The second is that there’s no substitute for real-world testing. You can write out the “algorithm” on paper as much as you want, but reality has all sorts of messy edge cases that can dominate, and the implementation matters a lot (see previous point).

Nice post!

With multiple threads a hash table suffers from serious synchronization overhead issues. Locking and atomics have both an immediate cost and a secondary cost in inter-CPU synchronization of shared cache rows (whether false or true sharing). It is possible to use a hash table per thread and merge them later but I don’t think it’s likely to be worth it.

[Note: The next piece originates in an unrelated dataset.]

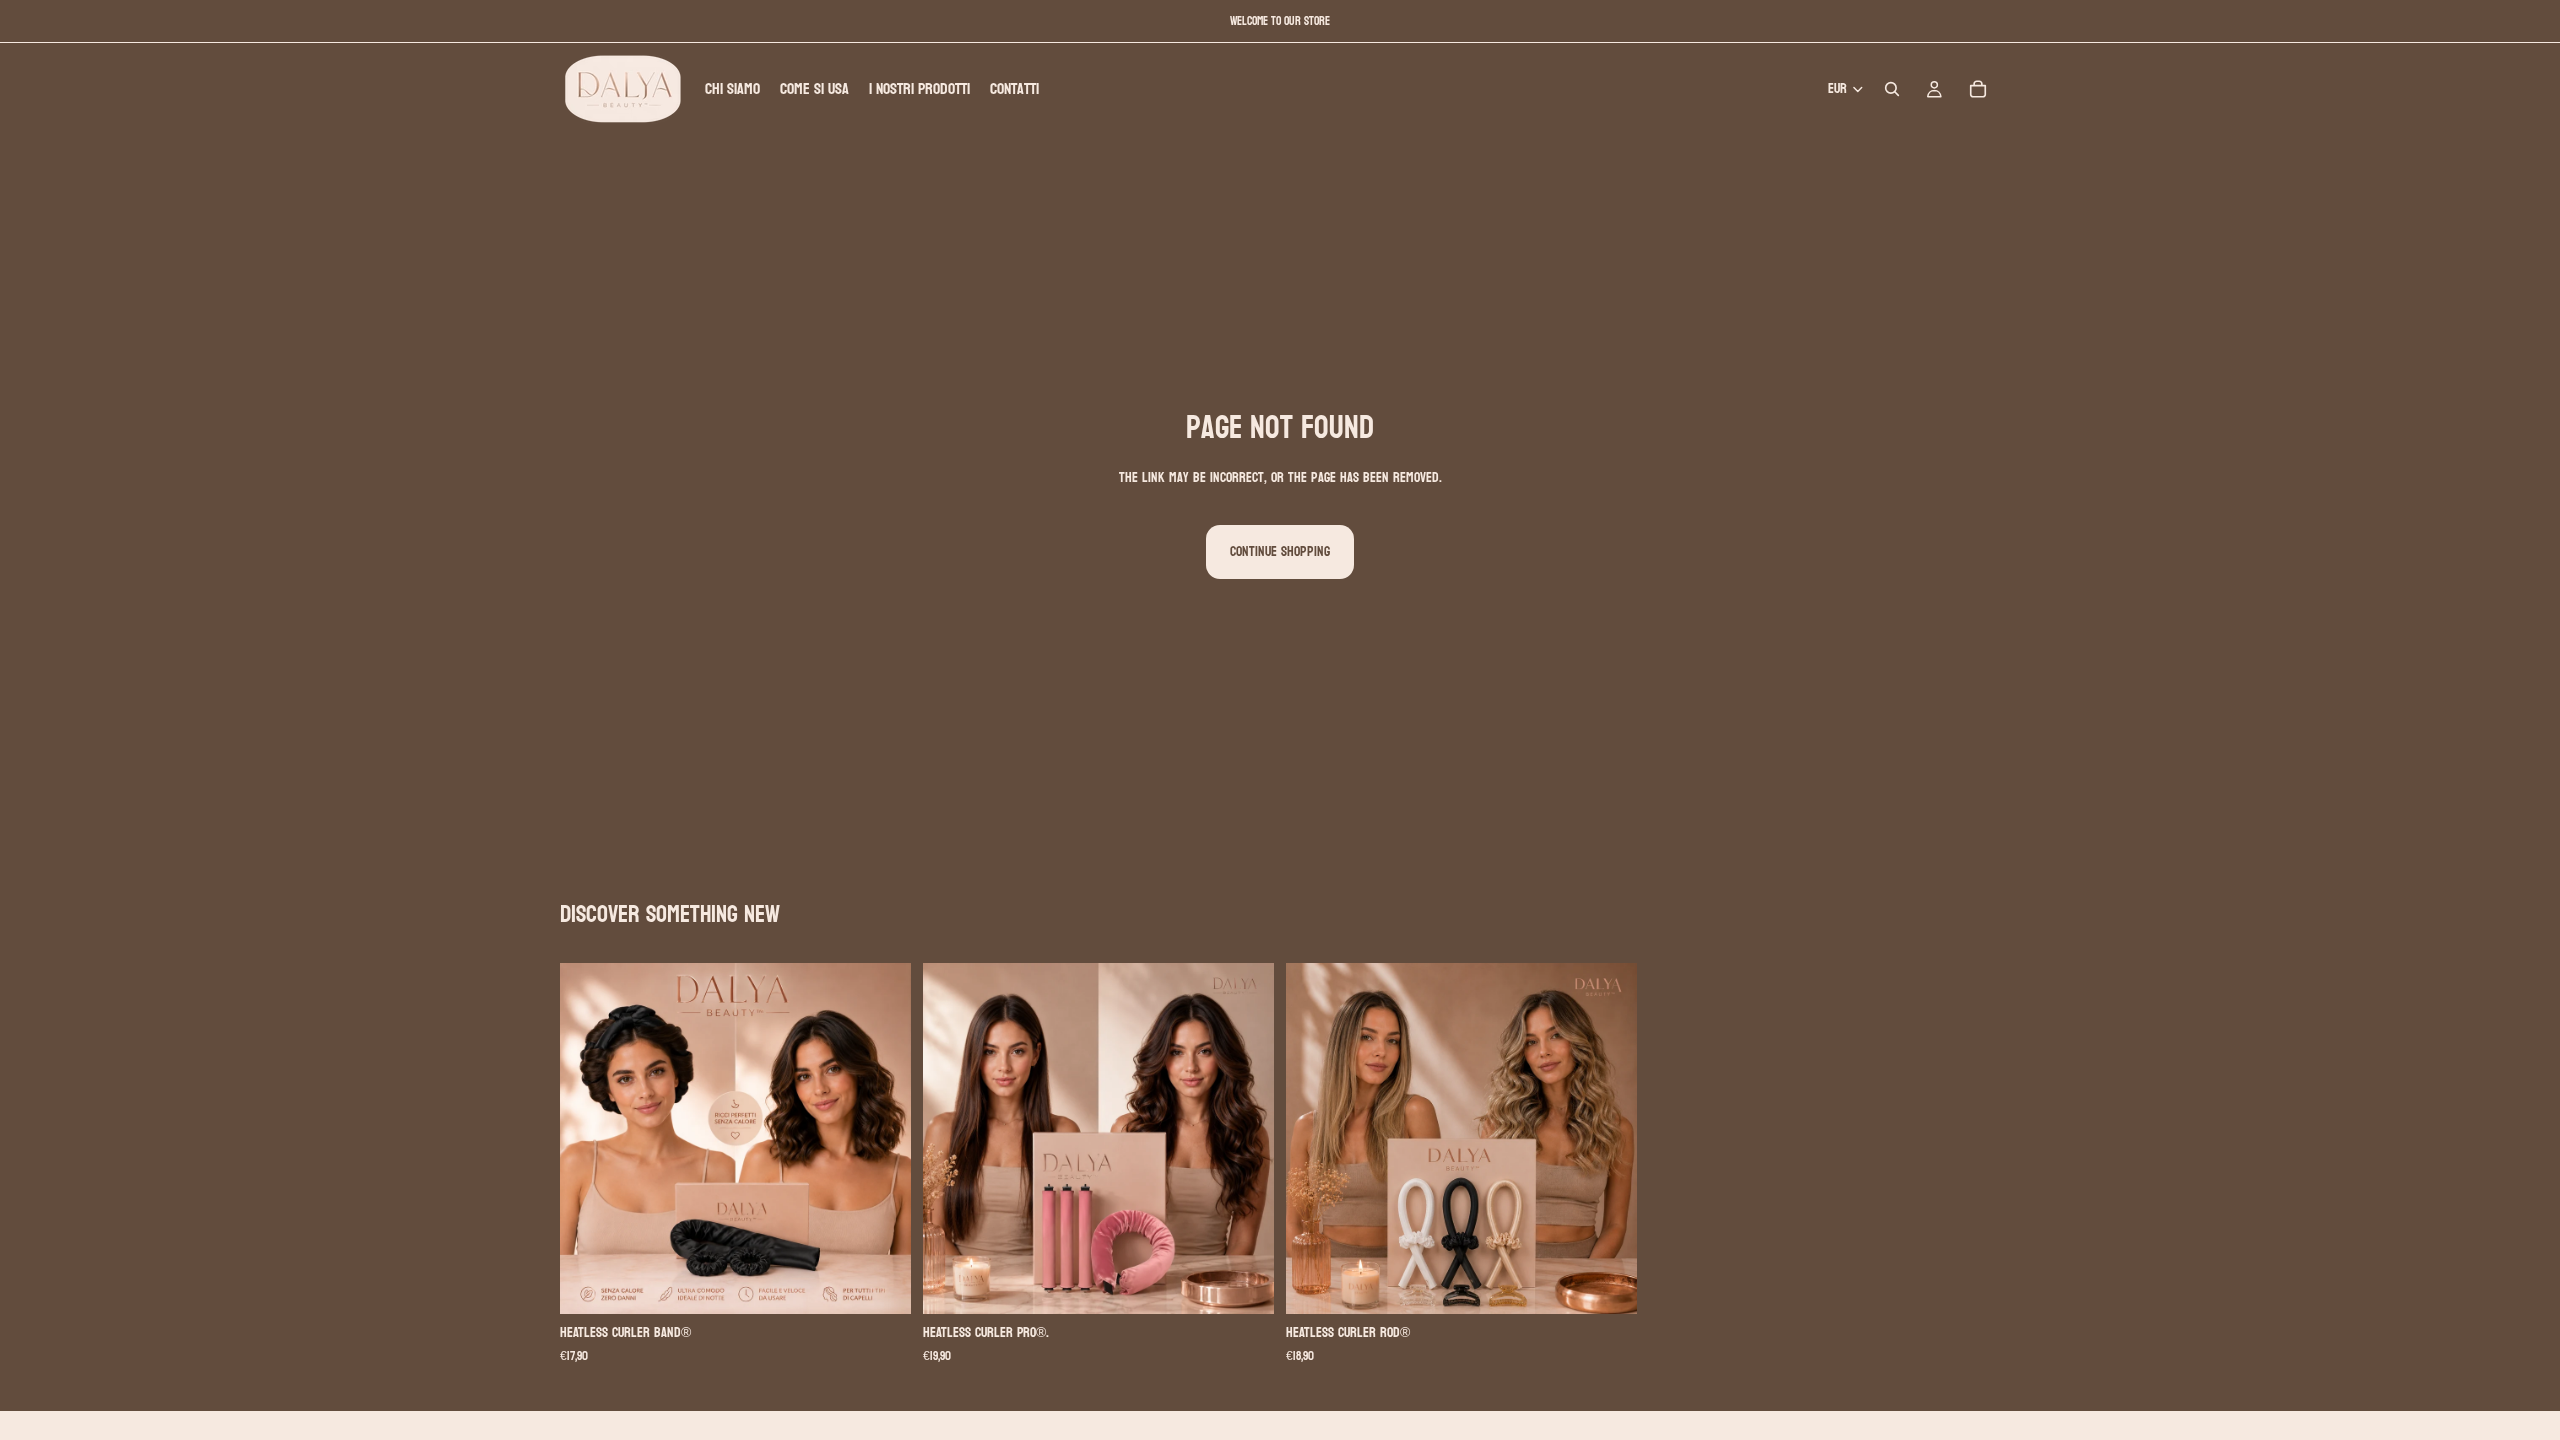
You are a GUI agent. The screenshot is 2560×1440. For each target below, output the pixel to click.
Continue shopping (1280, 551)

Merge sort has excellent memory prefetch behavior – straight linear reads. At the top levels of the merge sort recursion it may be better to use the non-temporal memory access instructions that do not update the cache – it will be too long before these locations are accessed again for it to have any effect and cache contention can be minimized for the benefit of other (hyper)threads that share some of the same cache layers.

QuickSort and friends with access patterns that jump around are less prefetch-friendly but will better benefit from caching – as long as they fit in the cache. Below a certain size threshold it pays to switch to a quicksort or even insertion sort for the deeper levels of the merge sort recursion.

A variation of merge sort that stores counts of repeated unique values instead of actually repeating the value could make a significant improvement, unless the values are mostly unique. Some clever encoding to avoid having lots of “1” counts take extra space could overcome that and be the overall winner for all value distributions.